▶ _Goal of the exercise_:
The reply should hold every line of the data below, unchanged, and none of the pictures.

▶ _Records supplied_:
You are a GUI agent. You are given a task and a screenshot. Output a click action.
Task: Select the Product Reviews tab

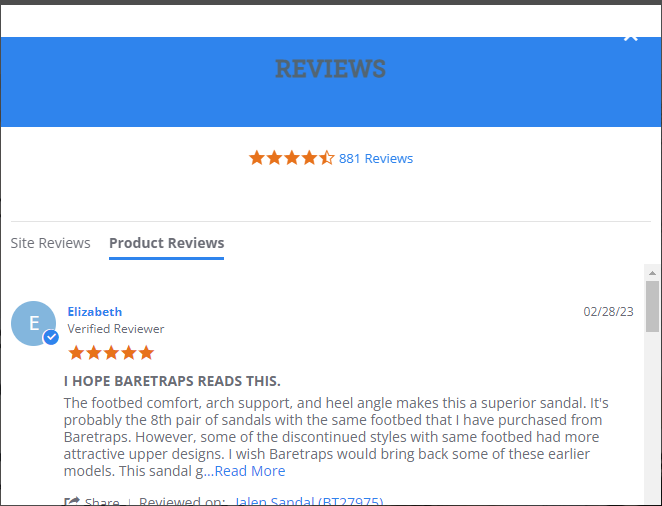166,243
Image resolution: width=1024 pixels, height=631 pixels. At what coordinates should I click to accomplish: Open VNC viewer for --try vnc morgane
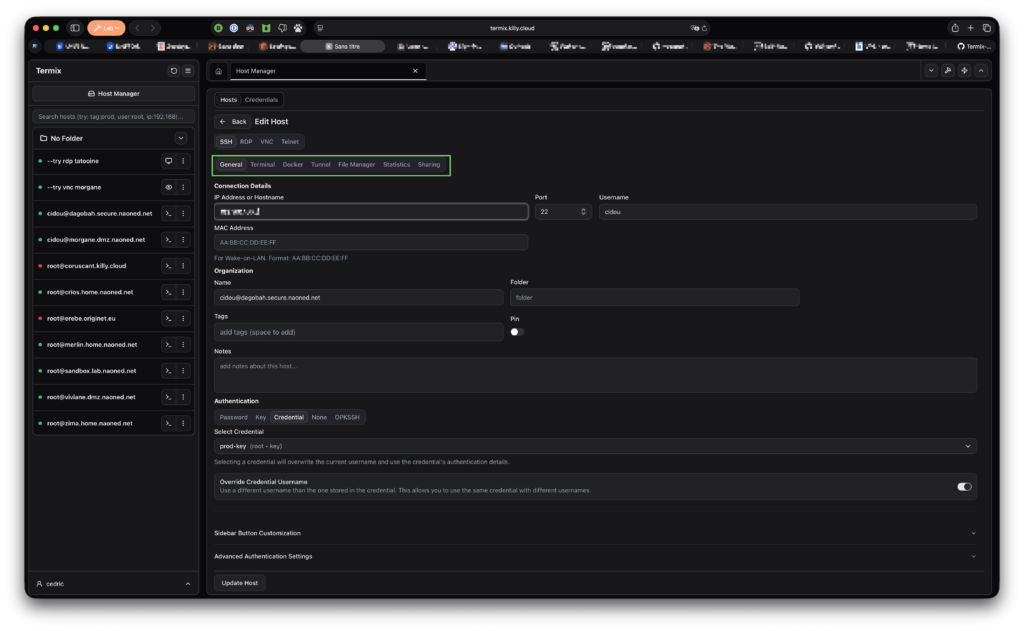(168, 187)
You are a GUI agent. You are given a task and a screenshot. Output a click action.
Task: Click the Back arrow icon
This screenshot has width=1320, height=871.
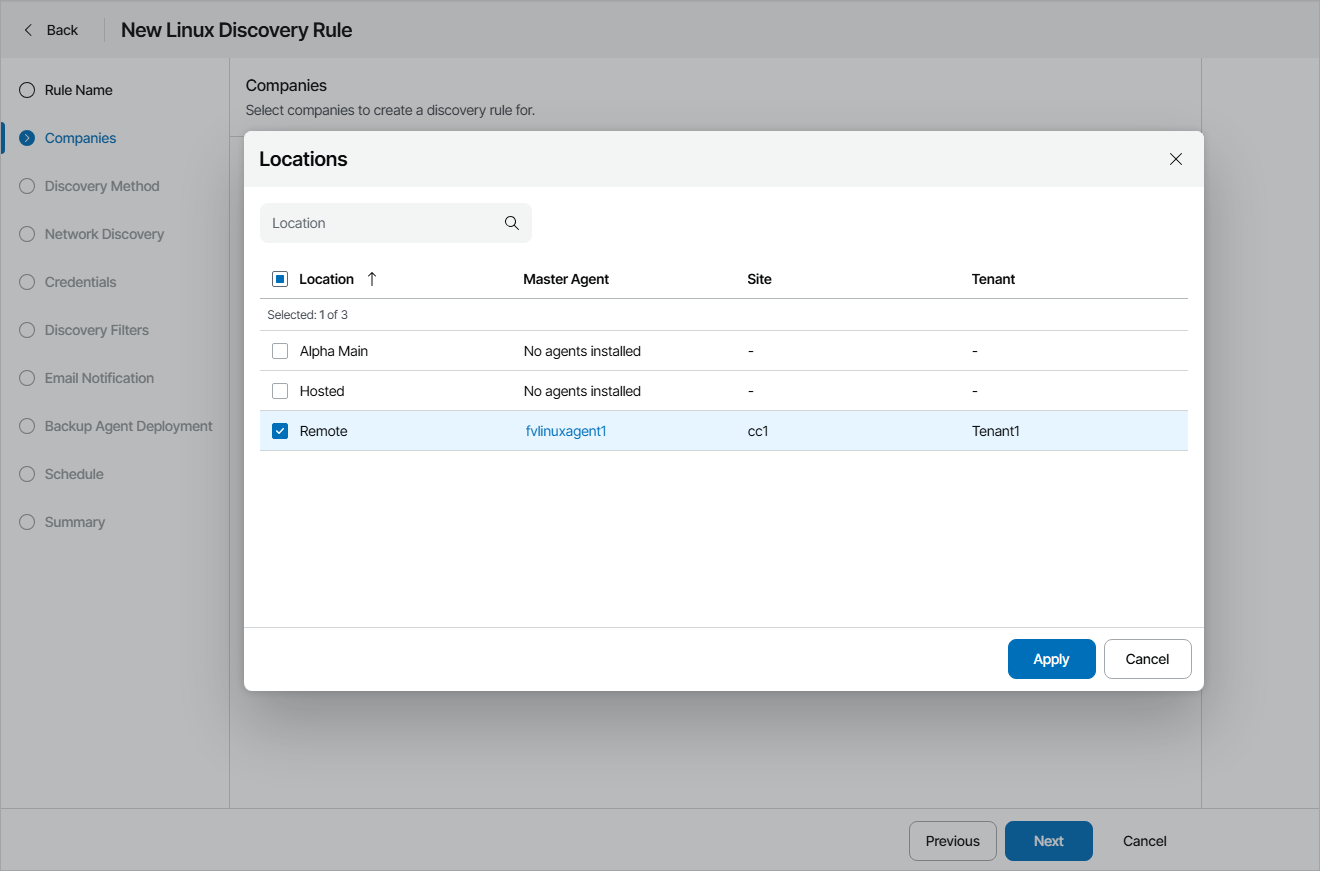[28, 30]
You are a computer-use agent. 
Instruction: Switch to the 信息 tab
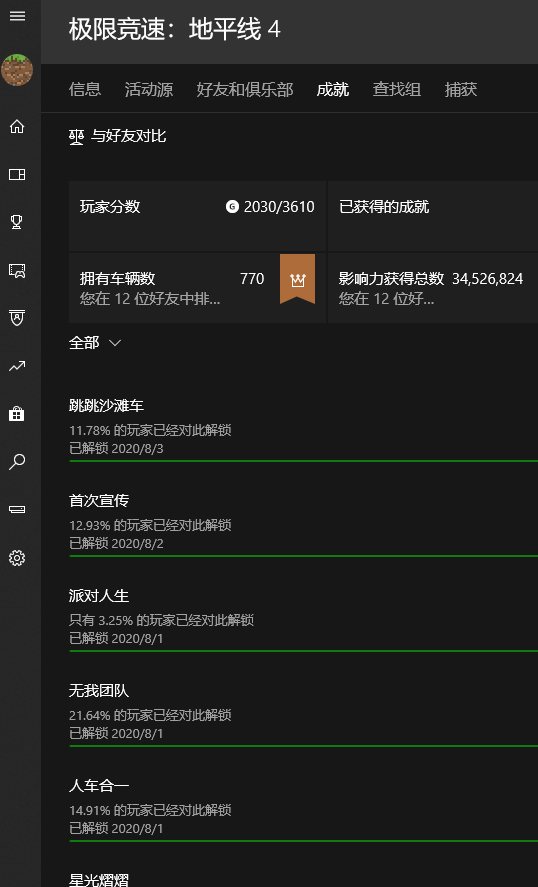pyautogui.click(x=85, y=89)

▶ _Answer below_:
You are a GUI agent. You are given a task and a screenshot. Output a click action.
Task: Select the Product Reviews tab

166,243
Image resolution: width=1024 pixels, height=631 pixels. At what coordinates should I click to accomplish: Open VNC viewer for --try vnc morgane
(168, 187)
You are a GUI agent. You are given a task and a screenshot. Output a click action.
Task: Click the Back arrow icon
This screenshot has width=1320, height=871.
[28, 30]
You are a computer-use agent. 
Instruction: Switch to the 信息 tab
pyautogui.click(x=85, y=89)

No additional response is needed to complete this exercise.